What is wastewater?

Wastewater is the water that leaves industries, businesses, farms, and homes. This includes water from sources like sinks, showers, toilets, pulp mills, and manufacturing companies. Different contaminants and pollutants enter wastewater depending on how and where water is used.  Wastewater must be treated to remove these pollutants before it can be released back into the water environment.

What is our role?

We ensure wastewater is clean enough to be released into ground and surface waters through regulating discharges from municipal and industrial treatment plants. We do this through issuing wastewater discharge permits.

The permits require facilities and municipalities to:

  • Treat their wastewater.

  • Control the discharge quality and quantity.

  • Have a certified operator in charge of municipal plants.

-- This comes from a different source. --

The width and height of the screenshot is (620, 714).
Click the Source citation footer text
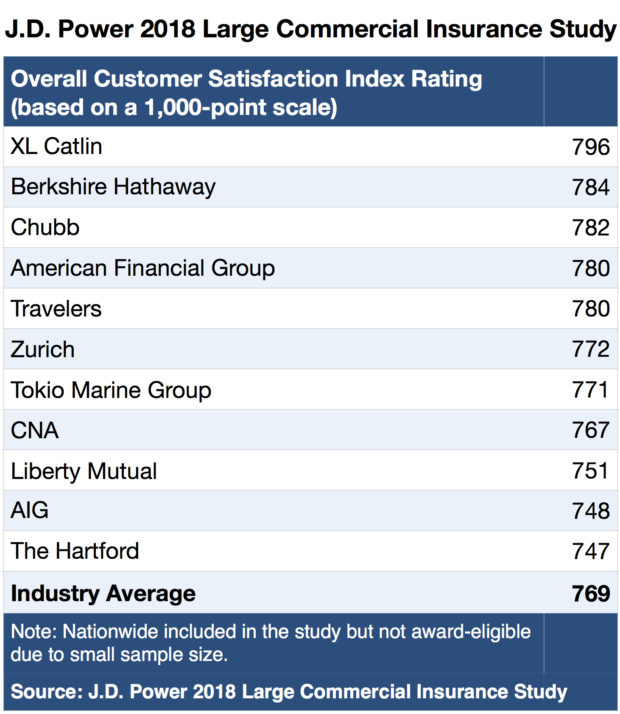point(289,692)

Wastewater discharge permits are required if the facility or municipality disposes of wastewater into surface or groundwater called waters of the state. This includes rivers, lakes, streams, bays, and aquifers.

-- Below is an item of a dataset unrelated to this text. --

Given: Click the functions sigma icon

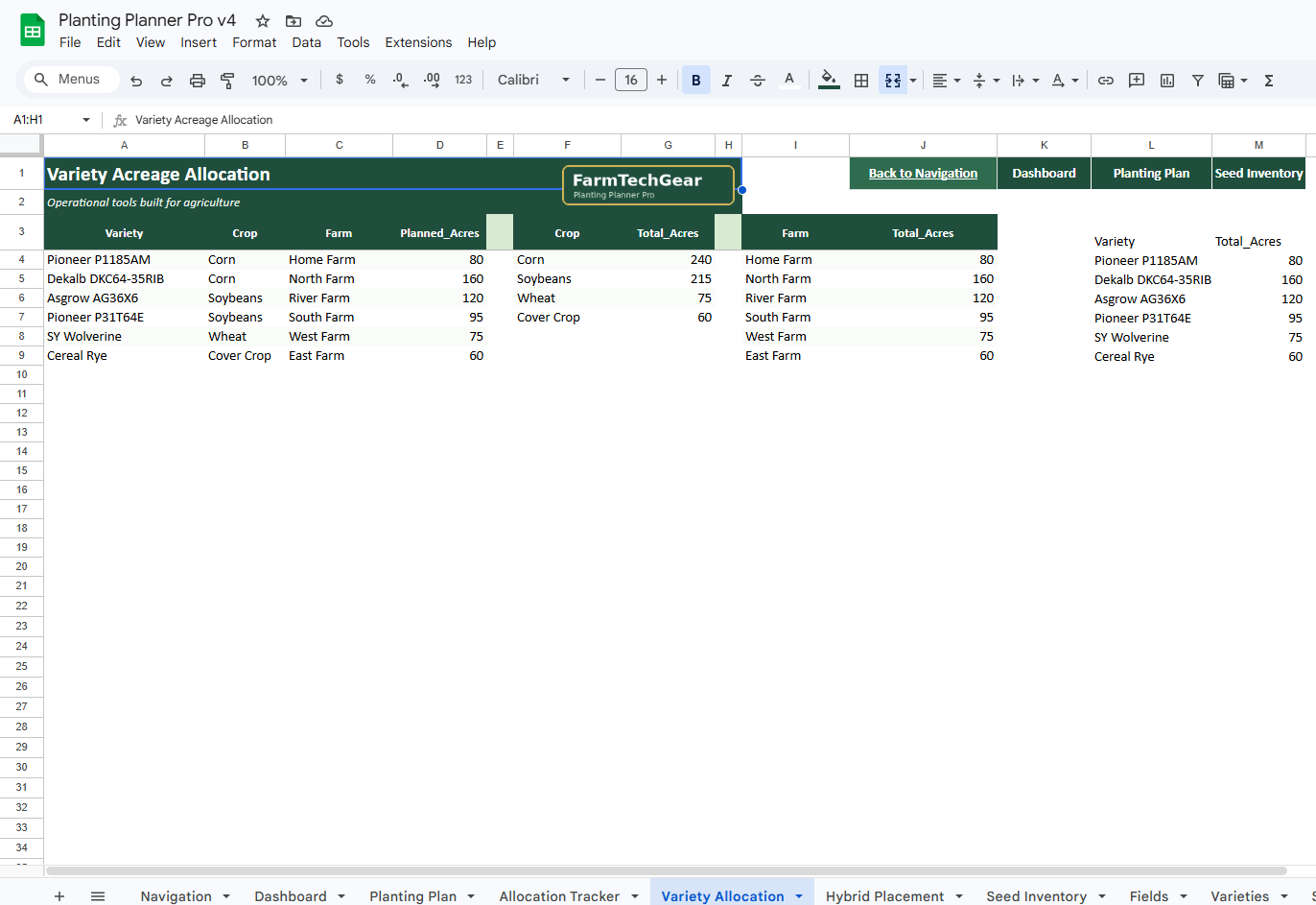Looking at the screenshot, I should coord(1269,80).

Some industrial facilities do not discharge to a water of the state. Rather, the industry discharges wastewater to a municipal sanitary sewer that takes sewage to a treatment plant for pollutant removal prior to disposal. This still requires a discharge permit.

What is wastewater treatment?

All wastewater must receive treatment to protect human health and aquatic life. Wastewater is treated at regulated facilities called Wastewater Treatment Plants (WWTP). There are more than 600 WWTPs in Washington. Each plant’s discharge must meet our water quality standards. All of the WWTP operators in charge of running the municipal plants must also be state certified.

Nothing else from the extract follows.